Data for processing:
"""
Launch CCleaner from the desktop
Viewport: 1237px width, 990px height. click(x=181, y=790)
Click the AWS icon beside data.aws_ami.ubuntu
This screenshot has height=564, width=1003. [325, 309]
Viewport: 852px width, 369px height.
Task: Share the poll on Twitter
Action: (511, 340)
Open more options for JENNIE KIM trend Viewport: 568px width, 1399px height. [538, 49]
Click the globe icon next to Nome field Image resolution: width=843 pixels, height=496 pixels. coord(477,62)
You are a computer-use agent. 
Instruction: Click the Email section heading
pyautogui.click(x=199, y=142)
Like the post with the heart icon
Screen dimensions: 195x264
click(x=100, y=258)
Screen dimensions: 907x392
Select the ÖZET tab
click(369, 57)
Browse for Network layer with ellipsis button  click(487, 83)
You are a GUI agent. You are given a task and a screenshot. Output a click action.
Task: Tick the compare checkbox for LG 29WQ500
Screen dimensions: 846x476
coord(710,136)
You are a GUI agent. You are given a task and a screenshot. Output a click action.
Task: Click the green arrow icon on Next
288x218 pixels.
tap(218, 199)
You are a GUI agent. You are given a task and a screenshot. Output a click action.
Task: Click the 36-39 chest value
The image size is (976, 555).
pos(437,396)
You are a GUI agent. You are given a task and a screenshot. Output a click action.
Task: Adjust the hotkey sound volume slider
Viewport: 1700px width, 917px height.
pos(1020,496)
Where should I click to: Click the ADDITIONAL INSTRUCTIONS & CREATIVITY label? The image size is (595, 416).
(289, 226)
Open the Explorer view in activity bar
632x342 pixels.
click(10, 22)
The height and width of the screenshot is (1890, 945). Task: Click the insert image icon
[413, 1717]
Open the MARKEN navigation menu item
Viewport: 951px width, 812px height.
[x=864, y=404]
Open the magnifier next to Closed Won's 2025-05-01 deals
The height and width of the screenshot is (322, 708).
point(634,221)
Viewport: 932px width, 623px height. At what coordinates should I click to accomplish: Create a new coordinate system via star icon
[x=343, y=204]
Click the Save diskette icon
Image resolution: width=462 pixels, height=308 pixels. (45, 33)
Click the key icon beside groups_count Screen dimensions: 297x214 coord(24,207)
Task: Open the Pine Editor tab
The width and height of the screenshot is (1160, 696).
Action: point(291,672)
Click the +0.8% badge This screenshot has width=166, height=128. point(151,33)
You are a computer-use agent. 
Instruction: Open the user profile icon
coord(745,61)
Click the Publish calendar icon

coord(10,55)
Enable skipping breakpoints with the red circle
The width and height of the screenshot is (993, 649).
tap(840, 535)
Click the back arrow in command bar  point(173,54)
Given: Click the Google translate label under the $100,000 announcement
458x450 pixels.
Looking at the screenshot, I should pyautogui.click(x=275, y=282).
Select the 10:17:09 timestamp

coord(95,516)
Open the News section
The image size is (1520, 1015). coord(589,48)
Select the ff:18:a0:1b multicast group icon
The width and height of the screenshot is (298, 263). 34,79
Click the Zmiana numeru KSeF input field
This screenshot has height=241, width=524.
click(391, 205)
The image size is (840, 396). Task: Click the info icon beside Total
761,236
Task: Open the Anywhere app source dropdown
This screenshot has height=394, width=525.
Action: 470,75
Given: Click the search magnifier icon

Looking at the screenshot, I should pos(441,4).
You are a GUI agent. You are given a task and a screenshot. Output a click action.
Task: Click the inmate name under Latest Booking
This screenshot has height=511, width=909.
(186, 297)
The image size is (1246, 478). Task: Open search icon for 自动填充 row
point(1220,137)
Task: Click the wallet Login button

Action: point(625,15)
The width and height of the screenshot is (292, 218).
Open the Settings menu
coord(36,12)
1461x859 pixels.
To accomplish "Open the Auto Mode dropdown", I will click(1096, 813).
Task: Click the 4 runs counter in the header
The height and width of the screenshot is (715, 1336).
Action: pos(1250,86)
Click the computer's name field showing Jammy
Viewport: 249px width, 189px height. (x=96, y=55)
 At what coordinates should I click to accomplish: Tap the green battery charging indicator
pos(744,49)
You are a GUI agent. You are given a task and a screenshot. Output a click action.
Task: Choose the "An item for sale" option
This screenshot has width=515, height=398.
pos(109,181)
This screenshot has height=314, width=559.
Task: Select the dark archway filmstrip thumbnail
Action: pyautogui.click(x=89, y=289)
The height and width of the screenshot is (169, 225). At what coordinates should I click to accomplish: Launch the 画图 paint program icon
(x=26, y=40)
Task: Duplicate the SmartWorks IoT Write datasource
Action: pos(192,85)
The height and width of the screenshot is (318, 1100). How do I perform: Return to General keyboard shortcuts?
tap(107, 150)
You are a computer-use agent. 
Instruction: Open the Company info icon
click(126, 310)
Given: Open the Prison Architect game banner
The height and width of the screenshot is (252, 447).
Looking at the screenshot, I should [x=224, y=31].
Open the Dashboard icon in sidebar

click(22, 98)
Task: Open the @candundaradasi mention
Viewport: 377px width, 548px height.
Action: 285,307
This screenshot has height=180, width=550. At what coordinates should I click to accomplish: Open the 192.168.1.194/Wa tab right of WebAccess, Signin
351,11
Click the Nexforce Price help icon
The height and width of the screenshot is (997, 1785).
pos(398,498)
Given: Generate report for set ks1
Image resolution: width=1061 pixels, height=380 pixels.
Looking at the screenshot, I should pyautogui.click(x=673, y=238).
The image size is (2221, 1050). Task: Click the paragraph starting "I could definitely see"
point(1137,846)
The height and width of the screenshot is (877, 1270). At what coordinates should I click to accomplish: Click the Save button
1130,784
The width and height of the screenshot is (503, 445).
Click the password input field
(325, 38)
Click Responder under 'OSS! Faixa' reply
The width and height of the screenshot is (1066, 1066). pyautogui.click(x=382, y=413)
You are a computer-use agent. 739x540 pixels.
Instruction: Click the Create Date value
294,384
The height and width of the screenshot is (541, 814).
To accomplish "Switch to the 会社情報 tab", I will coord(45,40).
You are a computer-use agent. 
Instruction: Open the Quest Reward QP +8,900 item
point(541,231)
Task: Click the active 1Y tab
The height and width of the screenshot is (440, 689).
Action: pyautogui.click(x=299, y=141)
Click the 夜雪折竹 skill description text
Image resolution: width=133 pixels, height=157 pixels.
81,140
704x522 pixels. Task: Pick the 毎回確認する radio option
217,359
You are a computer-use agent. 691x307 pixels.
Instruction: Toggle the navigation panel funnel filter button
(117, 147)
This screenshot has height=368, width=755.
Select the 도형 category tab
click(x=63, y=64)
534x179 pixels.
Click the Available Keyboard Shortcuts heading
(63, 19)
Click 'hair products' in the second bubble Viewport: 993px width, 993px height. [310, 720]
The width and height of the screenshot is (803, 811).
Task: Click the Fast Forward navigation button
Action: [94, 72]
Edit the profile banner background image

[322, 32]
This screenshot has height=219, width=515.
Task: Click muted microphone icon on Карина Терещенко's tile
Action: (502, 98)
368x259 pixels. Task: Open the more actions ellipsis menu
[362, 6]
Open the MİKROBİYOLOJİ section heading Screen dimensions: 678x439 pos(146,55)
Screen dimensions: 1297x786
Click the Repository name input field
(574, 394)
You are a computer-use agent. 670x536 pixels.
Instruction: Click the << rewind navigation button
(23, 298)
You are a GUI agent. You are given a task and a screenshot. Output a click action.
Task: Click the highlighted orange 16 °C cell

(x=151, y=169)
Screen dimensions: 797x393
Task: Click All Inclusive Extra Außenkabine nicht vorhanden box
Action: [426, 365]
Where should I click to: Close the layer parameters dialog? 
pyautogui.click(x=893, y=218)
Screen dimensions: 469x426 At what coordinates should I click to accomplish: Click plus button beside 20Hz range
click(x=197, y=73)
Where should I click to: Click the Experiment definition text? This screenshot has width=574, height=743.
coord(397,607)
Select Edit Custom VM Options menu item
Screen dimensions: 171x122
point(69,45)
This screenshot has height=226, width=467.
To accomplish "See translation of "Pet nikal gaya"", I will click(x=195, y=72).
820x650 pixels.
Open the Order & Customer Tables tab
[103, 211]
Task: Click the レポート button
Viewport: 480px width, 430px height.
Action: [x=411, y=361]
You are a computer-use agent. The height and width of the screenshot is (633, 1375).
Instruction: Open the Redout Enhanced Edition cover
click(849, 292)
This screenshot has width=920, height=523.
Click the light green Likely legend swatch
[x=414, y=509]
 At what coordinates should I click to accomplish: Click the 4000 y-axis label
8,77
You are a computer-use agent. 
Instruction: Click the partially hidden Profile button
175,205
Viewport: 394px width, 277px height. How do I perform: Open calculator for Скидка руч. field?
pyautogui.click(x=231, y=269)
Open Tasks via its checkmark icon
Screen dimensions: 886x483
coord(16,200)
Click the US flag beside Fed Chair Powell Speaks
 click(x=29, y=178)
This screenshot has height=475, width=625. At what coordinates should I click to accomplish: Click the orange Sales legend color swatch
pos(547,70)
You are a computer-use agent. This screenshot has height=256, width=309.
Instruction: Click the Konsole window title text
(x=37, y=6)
"""
Requirement: This exercise needs every line of the listing that contains the word "arrow".

Reply to the task:
Task: Click the green arrow icon on Next
Click the back arrow in command bar  point(173,54)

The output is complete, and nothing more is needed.